这些DNA损伤剂可化学地修饰组成DNA的核苷酸，打断连接核苷酸的磷酸二酯键，或破坏碱基之间的联系(T-A或G-C)。其他基因组损伤剂可对DNA的结构组分(例如组蛋白)，核和细胞分裂的机制(例如纺锤体形成)，或基因组维持系统如拓扑异构酶和聚合酶有作用。为了对抗这些DNA损伤剂的作用，细胞进化出了大量机制。举例而言，大肠杆菌中的SOS应答是充分表征的(well-characterized)的由DNA损伤诱导的细胞应答，其中表达了一系列蛋白质，包括DNA修复酶，该酶修复损伤的DNA。在哺乳动物中，系统如核苷酸切除修复和碱基切除修复机制在DNA损伤修复中起突出作用，并且是用于去除大量DNA加成物(adduct)和修饰的碱基的主要机制，而非同源末端连接和同源重组在链断裂的修复中是重要的。这些系统的大多数亦导致细胞周期停滞以允许细胞在进行细胞分裂之前进行修复。

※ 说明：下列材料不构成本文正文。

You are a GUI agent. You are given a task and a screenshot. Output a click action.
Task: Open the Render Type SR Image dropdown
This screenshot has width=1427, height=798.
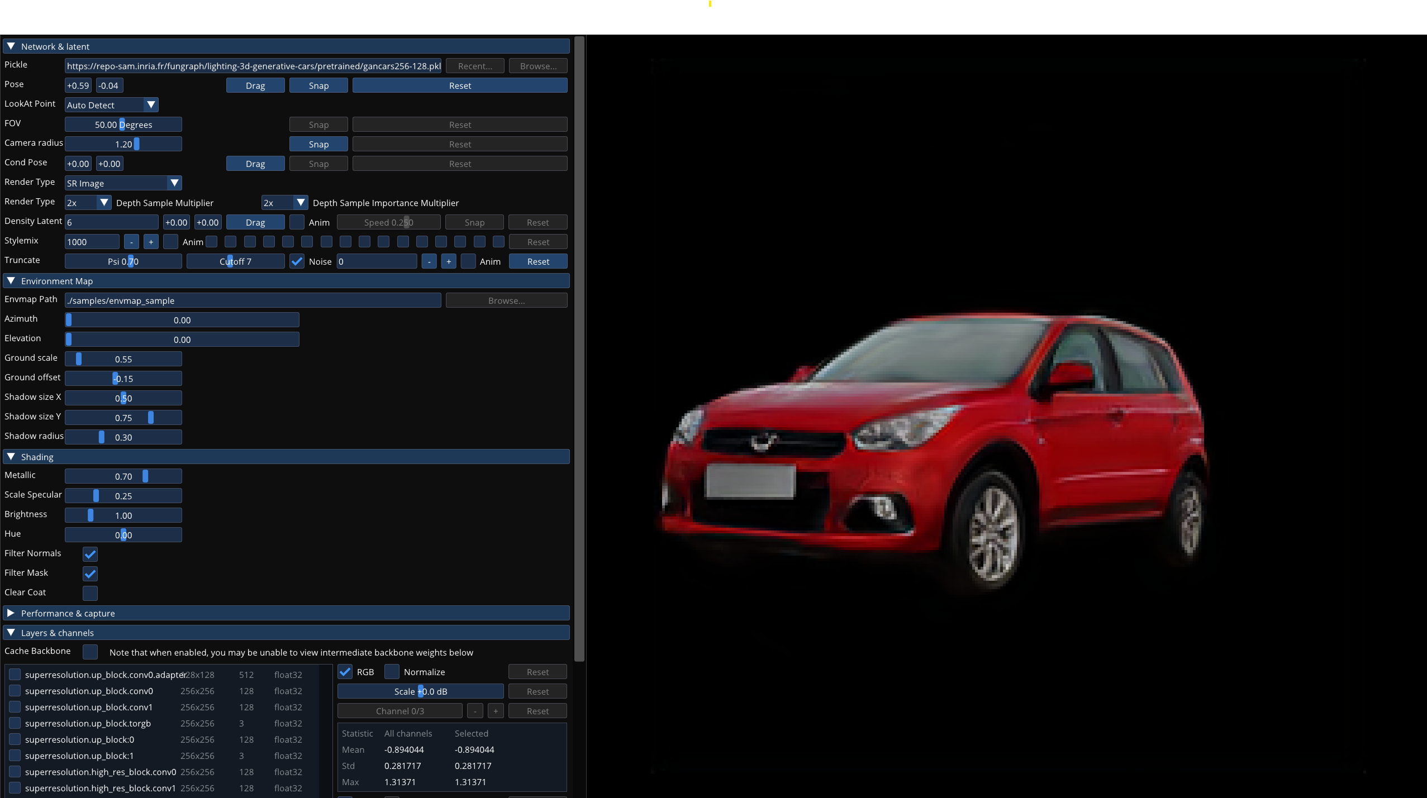pos(123,183)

在许多情况下，鉴定何种试剂可导致或加剧基因组损伤是重要的。检测导致基因组损伤的试剂在当评估将个体暴露于这些试剂是否安全时是特别重要的。举例而言，检测这些试剂的方法可用作基因毒性测定以供筛选作为候选的药物、食物添加剂或化妆品的化合物以评估目标化合物是否诱导基因组损伤。或者，检测基因组损伤剂的方法可用于监测包含诱变化合物的污染物对水源的污染。

多种用于确定试剂的基因毒性方法，如Ames测试，体外微核试验和小鼠淋巴瘤测定(MLA)是已知的，但由于多种原因，是不尽如人意的。举例而言，样品的培育(incubation)可花费许多周，而通常需要在更短的时间框架中获得基因毒性数据。此外，许多已知的检测DNA损伤的方法(包括Ames测试和相关方法)测定的是作为终点的持续DNA损伤，其为错误修复的DNA(突变和重组)的形式，或者为片段化DNA形式的未修复损伤。然而，多数DNA损伤在可测量此种终点之前即已修复，且持续DNA损伤仅在如此恶劣以致使得修复机制饱和的条件下发生。DNA损伤可经正确地修复，或不准确地修复从而创造突变。该突变终点可在DNA修复之后测得。持续DNA损伤如DNA双链断裂是致死的。

在WO 98/44149中公开了改善的基因毒性测试，其涉及包含酿酒酵母(Saccharomyces cerevisiaie)调节元件可操作地连接于DNA序列的重组DNA分子，所述元件响应DNA损伤激活基因表达，而所述DNA序列编码发光报道基因如绿色荧光蛋白(GFP)。此类DNA分子可用于转化酵母细胞以用于供检测导致或加剧DNA损伤的试剂的存在的基因毒性测试。可对该细胞施以试剂，而来自细胞的发光报道基因(GFP)的表达表明该试剂导致DNA损伤。WO 98/44149中描述的基因毒性测试检测可防止达到终点的修复活性的诱导。WO 98/44149中描述的方法可因此用于检测DNA损伤剂的存在。

US 6,344,324公开了包含仓鼠GADD153上游启动子区的调节元件连接于编码GFP的DNA序列的重组DNA分子，所述元件响应广泛范围的细胞应激条件而激活基因表达。该报道系统实现于人头颈鳞状细胞癌细胞系中。然而，与该报道系统相关的问题为其需要在导致少于10％的细胞存活的测试剂浓度的至少四日的处理期，然后通过流式细胞计量术分析荧光。此外，用在该毒性水平的试剂测试时任何基因诱导的生物学相关性值得商榷。此外，该发展并未公开特异性监测可导致或加剧DNA损伤的试剂的存在的手段，且GADD153诱导的机制依旧不明。因此，该系统作为人DNA损伤生物传感器的作用非常有限。